## Supplied records
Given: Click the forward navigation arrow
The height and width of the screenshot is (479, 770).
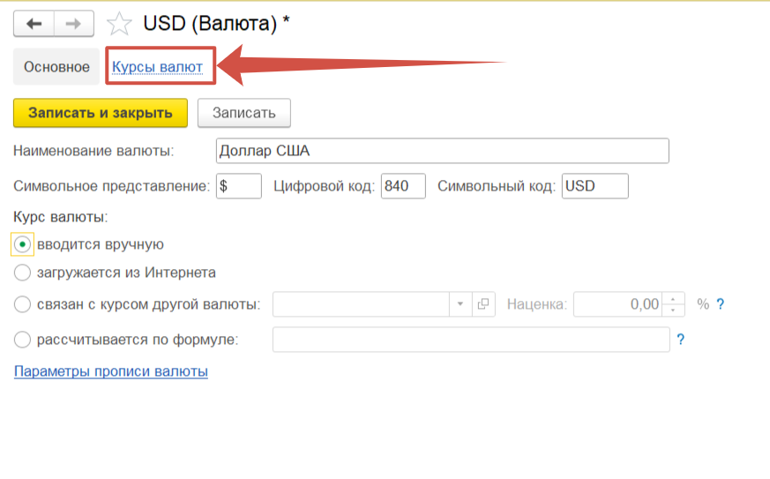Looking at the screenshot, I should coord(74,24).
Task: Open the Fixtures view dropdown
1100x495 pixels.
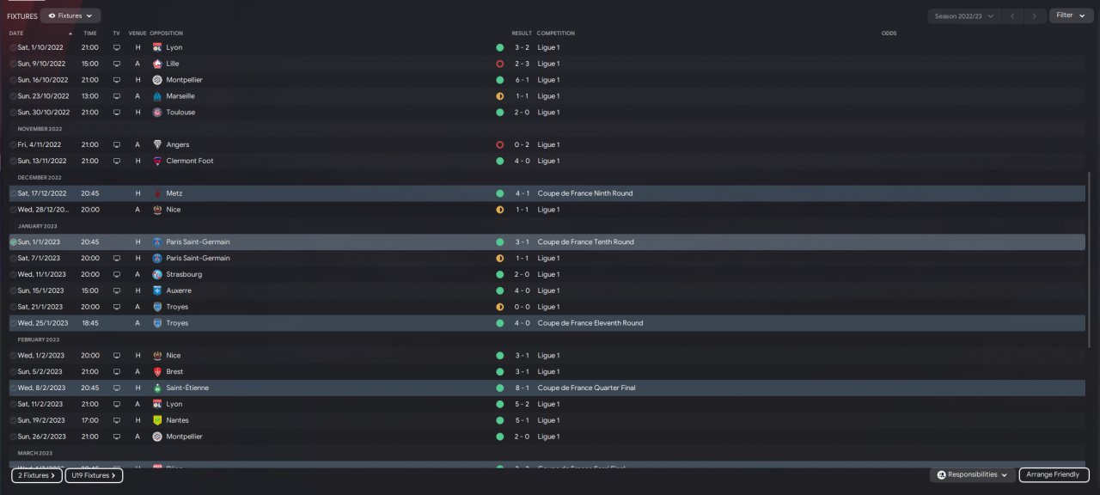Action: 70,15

## Exercise brief
Write out every record above exactly as it stands, but leave out the pictures.

## Answer for this exercise
Given: Click the forward navigation arrow
The height and width of the screenshot is (479, 770).
Looking at the screenshot, I should coord(74,24).
Task: Open the Fixtures view dropdown
1100x495 pixels.
Action: 70,15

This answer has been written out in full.